[Excerpts from a dataset]
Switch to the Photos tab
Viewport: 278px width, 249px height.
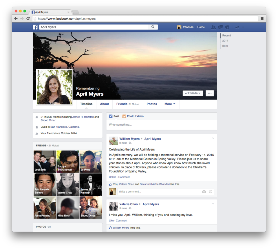pos(152,104)
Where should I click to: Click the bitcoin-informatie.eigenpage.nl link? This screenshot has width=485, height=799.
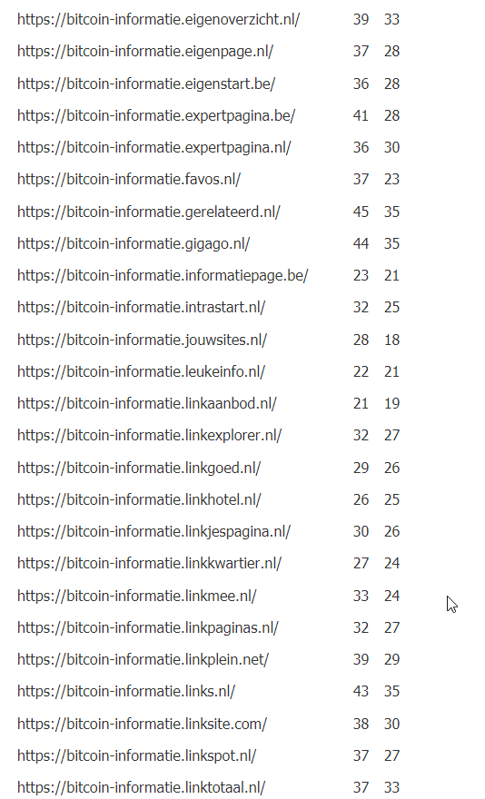(x=145, y=52)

> _Work instruction_
Your response must restate every record above exactly, with each picture omitted.

> _Solved exercise_
Switch to the Photos tab
Viewport: 278px width, 249px height.
pos(152,104)
Where should I click to: Click the bitcoin-informatie.eigenpage.nl link? This screenshot has width=485, height=799.
(x=145, y=52)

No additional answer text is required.